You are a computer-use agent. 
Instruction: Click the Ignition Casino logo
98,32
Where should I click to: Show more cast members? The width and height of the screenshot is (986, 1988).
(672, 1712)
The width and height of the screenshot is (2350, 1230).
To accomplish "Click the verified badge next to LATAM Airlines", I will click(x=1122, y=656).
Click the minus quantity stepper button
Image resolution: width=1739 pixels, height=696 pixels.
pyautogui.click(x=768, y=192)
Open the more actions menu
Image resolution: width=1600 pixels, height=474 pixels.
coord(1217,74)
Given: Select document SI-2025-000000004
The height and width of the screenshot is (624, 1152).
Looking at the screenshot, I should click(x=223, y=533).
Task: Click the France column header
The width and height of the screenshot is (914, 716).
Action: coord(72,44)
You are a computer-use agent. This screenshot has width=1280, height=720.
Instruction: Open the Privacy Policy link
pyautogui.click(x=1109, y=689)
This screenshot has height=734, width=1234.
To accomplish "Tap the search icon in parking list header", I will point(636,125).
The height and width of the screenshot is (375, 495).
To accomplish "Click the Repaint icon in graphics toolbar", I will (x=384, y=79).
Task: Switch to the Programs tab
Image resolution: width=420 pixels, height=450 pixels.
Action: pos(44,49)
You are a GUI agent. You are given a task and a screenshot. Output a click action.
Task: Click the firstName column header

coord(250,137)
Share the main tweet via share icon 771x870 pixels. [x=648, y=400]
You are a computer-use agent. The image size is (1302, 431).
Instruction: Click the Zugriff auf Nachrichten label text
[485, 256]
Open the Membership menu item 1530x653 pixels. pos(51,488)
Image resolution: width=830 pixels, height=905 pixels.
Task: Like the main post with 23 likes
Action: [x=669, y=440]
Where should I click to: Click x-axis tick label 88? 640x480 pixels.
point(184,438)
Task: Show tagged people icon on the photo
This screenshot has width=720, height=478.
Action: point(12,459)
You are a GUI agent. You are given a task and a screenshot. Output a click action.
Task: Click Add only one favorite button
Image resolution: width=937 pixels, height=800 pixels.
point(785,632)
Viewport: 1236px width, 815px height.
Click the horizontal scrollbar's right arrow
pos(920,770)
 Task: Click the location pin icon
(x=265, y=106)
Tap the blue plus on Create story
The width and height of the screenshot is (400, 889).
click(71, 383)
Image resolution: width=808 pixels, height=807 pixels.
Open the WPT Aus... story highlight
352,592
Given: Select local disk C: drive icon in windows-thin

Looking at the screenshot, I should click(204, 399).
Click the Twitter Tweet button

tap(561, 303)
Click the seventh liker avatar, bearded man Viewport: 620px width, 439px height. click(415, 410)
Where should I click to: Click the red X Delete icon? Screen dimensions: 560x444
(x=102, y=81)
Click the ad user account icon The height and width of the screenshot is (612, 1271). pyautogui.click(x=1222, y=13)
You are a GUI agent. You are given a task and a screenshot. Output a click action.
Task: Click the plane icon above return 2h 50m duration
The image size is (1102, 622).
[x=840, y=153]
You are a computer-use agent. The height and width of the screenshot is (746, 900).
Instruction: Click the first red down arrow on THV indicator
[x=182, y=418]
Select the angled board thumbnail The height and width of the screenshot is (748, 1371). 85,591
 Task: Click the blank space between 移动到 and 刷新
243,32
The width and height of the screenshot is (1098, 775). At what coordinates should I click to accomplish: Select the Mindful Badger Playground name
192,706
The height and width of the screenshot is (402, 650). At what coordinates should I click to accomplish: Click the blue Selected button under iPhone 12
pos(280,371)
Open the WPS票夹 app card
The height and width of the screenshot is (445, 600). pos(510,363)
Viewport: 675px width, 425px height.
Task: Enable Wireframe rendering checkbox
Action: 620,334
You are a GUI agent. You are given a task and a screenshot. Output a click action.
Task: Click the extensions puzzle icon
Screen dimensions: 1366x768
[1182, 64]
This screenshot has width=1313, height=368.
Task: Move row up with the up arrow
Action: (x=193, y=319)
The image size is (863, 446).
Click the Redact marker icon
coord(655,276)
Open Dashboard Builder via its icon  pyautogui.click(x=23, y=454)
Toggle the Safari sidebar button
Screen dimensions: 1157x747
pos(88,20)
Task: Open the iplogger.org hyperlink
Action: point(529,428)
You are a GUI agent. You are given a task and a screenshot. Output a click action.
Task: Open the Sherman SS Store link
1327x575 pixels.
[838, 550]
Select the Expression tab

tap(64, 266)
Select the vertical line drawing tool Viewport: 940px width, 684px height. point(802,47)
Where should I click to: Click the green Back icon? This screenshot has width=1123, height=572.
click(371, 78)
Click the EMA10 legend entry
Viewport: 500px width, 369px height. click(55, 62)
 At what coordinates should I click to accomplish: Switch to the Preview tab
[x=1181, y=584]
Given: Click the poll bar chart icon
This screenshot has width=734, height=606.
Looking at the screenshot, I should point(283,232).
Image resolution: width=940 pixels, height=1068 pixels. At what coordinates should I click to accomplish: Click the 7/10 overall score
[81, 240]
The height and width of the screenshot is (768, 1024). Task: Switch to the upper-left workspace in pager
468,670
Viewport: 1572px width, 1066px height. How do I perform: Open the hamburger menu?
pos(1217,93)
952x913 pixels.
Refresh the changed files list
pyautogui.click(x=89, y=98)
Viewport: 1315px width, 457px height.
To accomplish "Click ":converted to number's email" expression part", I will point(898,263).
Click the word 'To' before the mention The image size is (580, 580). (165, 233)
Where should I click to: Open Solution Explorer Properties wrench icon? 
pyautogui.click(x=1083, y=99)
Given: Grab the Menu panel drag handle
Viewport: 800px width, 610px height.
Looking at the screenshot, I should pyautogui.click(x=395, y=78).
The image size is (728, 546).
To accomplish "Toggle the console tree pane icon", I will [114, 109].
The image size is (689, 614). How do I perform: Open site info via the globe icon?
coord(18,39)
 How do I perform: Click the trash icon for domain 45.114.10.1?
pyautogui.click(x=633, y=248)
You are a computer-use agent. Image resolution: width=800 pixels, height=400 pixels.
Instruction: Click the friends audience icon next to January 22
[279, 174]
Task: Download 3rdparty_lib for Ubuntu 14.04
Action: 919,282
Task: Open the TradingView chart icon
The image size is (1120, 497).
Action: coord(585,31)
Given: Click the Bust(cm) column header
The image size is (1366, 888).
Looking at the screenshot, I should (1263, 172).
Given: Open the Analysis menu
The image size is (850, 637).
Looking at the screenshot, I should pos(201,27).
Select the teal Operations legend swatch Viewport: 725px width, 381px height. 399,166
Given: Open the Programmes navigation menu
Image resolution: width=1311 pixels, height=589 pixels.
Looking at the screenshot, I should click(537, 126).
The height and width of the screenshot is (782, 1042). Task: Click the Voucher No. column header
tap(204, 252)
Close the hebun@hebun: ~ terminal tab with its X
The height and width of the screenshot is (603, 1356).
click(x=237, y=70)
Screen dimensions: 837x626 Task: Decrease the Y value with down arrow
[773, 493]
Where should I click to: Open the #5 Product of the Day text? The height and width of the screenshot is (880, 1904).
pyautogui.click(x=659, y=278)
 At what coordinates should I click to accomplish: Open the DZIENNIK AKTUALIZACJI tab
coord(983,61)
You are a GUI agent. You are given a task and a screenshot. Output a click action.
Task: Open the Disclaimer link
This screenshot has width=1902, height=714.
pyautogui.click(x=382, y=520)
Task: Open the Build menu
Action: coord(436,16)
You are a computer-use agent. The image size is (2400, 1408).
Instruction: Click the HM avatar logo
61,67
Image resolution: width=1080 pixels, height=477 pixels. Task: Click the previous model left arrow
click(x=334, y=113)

**REQUIREMENT**
Write out all the data exactly.

**SOLVED EXERCISE**
You are a computer-use agent. 
Instruction: Click the Ignition Casino logo
98,32
Where should I click to: Show more cast members? The width and height of the screenshot is (986, 1988).
(672, 1712)
The width and height of the screenshot is (2350, 1230).
To accomplish "Click the verified badge next to LATAM Airlines", I will click(x=1122, y=656).
Click the minus quantity stepper button
Image resolution: width=1739 pixels, height=696 pixels.
pyautogui.click(x=768, y=192)
Open the more actions menu
Image resolution: width=1600 pixels, height=474 pixels.
coord(1217,74)
Given: Select document SI-2025-000000004
The height and width of the screenshot is (624, 1152).
Looking at the screenshot, I should click(x=223, y=533).
Task: Click the France column header
The width and height of the screenshot is (914, 716).
Action: coord(72,44)
You are a computer-use agent. This screenshot has width=1280, height=720.
Instruction: Open the Privacy Policy link
pyautogui.click(x=1109, y=689)
This screenshot has height=734, width=1234.
To accomplish "Tap the search icon in parking list header", I will point(636,125).
The height and width of the screenshot is (375, 495).
To accomplish "Click the Repaint icon in graphics toolbar", I will (x=384, y=79).
Task: Switch to the Programs tab
Image resolution: width=420 pixels, height=450 pixels.
Action: pos(44,49)
You are a GUI agent. You are given a task and a screenshot. Output a click action.
Task: Click the firstName column header

coord(250,137)
Share the main tweet via share icon 771x870 pixels. [x=648, y=400]
You are a computer-use agent. The image size is (1302, 431).
Instruction: Click the Zugriff auf Nachrichten label text
[485, 256]
Open the Membership menu item 1530x653 pixels. pos(51,488)
Image resolution: width=830 pixels, height=905 pixels.
Task: Like the main post with 23 likes
Action: [x=669, y=440]
Where should I click to: Click x-axis tick label 88? 640x480 pixels.
point(184,438)
Task: Show tagged people icon on the photo
This screenshot has width=720, height=478.
Action: point(12,459)
You are a GUI agent. You are given a task and a screenshot. Output a click action.
Task: Click Add only one favorite button
Image resolution: width=937 pixels, height=800 pixels.
point(785,632)
Viewport: 1236px width, 815px height.
Click the horizontal scrollbar's right arrow
pos(920,770)
 Task: Click the location pin icon
(x=265, y=106)
Tap the blue plus on Create story
The width and height of the screenshot is (400, 889).
click(71, 383)
Image resolution: width=808 pixels, height=807 pixels.
Open the WPT Aus... story highlight
352,592
Given: Select local disk C: drive icon in windows-thin

Looking at the screenshot, I should click(204, 399).
Click the Twitter Tweet button

tap(561, 303)
Click the seventh liker avatar, bearded man Viewport: 620px width, 439px height. click(415, 410)
Where should I click to: Click the red X Delete icon? Screen dimensions: 560x444
(x=102, y=81)
Click the ad user account icon The height and width of the screenshot is (612, 1271). pyautogui.click(x=1222, y=13)
You are a GUI agent. You are given a task and a screenshot. Output a click action.
Task: Click the plane icon above return 2h 50m duration
The image size is (1102, 622).
[x=840, y=153]
You are a computer-use agent. The height and width of the screenshot is (746, 900).
Instruction: Click the first red down arrow on THV indicator
[x=182, y=418]
Select the angled board thumbnail The height and width of the screenshot is (748, 1371). 85,591
 Task: Click the blank space between 移动到 and 刷新
243,32
The width and height of the screenshot is (1098, 775). At what coordinates should I click to accomplish: Select the Mindful Badger Playground name
192,706
The height and width of the screenshot is (402, 650). At what coordinates should I click to accomplish: Click the blue Selected button under iPhone 12
pos(280,371)
Open the WPS票夹 app card
The height and width of the screenshot is (445, 600). pos(510,363)
Viewport: 675px width, 425px height.
Task: Enable Wireframe rendering checkbox
Action: 620,334
You are a GUI agent. You are given a task and a screenshot. Output a click action.
Task: Click the extensions puzzle icon
Screen dimensions: 1366x768
[1182, 64]
This screenshot has width=1313, height=368.
Task: Move row up with the up arrow
Action: (x=193, y=319)
The image size is (863, 446).
Click the Redact marker icon
coord(655,276)
Open Dashboard Builder via its icon  pyautogui.click(x=23, y=454)
Toggle the Safari sidebar button
Screen dimensions: 1157x747
pos(88,20)
Task: Open the iplogger.org hyperlink
Action: point(529,428)
You are a GUI agent. You are given a task and a screenshot. Output a click action.
Task: Open the Sherman SS Store link
1327x575 pixels.
[838, 550]
Select the Expression tab

tap(64, 266)
Select the vertical line drawing tool Viewport: 940px width, 684px height. point(802,47)
Where should I click to: Click the green Back icon? This screenshot has width=1123, height=572.
click(371, 78)
Click the EMA10 legend entry
Viewport: 500px width, 369px height. click(55, 62)
 At what coordinates should I click to accomplish: Switch to the Preview tab
[x=1181, y=584]
Given: Click the poll bar chart icon
This screenshot has width=734, height=606.
Looking at the screenshot, I should point(283,232).
Image resolution: width=940 pixels, height=1068 pixels. At what coordinates should I click to accomplish: Click the 7/10 overall score
[81, 240]
The height and width of the screenshot is (768, 1024). Task: Switch to the upper-left workspace in pager
468,670
Viewport: 1572px width, 1066px height. How do I perform: Open the hamburger menu?
pos(1217,93)
952x913 pixels.
Refresh the changed files list
pyautogui.click(x=89, y=98)
Viewport: 1315px width, 457px height.
To accomplish "Click ":converted to number's email" expression part", I will point(898,263).
Click the word 'To' before the mention The image size is (580, 580). (165, 233)
Where should I click to: Open Solution Explorer Properties wrench icon? 
pyautogui.click(x=1083, y=99)
Given: Grab the Menu panel drag handle
Viewport: 800px width, 610px height.
Looking at the screenshot, I should pyautogui.click(x=395, y=78).
The image size is (728, 546).
To accomplish "Toggle the console tree pane icon", I will [114, 109].
The image size is (689, 614). How do I perform: Open site info via the globe icon?
coord(18,39)
 How do I perform: Click the trash icon for domain 45.114.10.1?
pyautogui.click(x=633, y=248)
You are a computer-use agent. Image resolution: width=800 pixels, height=400 pixels.
Instruction: Click the friends audience icon next to January 22
[279, 174]
Task: Download 3rdparty_lib for Ubuntu 14.04
Action: 919,282
Task: Open the TradingView chart icon
The image size is (1120, 497).
Action: coord(585,31)
Given: Click the Bust(cm) column header
The image size is (1366, 888).
Looking at the screenshot, I should (1263, 172).
Given: Open the Analysis menu
The image size is (850, 637).
Looking at the screenshot, I should pos(201,27).
Select the teal Operations legend swatch Viewport: 725px width, 381px height. 399,166
Given: Open the Programmes navigation menu
Image resolution: width=1311 pixels, height=589 pixels.
Looking at the screenshot, I should click(537, 126).
The height and width of the screenshot is (782, 1042). Task: Click the Voucher No. column header
tap(204, 252)
Close the hebun@hebun: ~ terminal tab with its X
The height and width of the screenshot is (603, 1356).
click(x=237, y=70)
Screen dimensions: 837x626 Task: Decrease the Y value with down arrow
[773, 493]
Where should I click to: Open the #5 Product of the Day text? The height and width of the screenshot is (880, 1904).
pyautogui.click(x=659, y=278)
 At what coordinates should I click to accomplish: Open the DZIENNIK AKTUALIZACJI tab
coord(983,61)
You are a GUI agent. You are given a task and a screenshot. Output a click action.
Task: Open the Disclaimer link
This screenshot has width=1902, height=714.
pyautogui.click(x=382, y=520)
Task: Open the Build menu
Action: coord(436,16)
You are a computer-use agent. The image size is (2400, 1408).
Instruction: Click the HM avatar logo
61,67
Image resolution: width=1080 pixels, height=477 pixels. Task: Click the previous model left arrow
click(x=334, y=113)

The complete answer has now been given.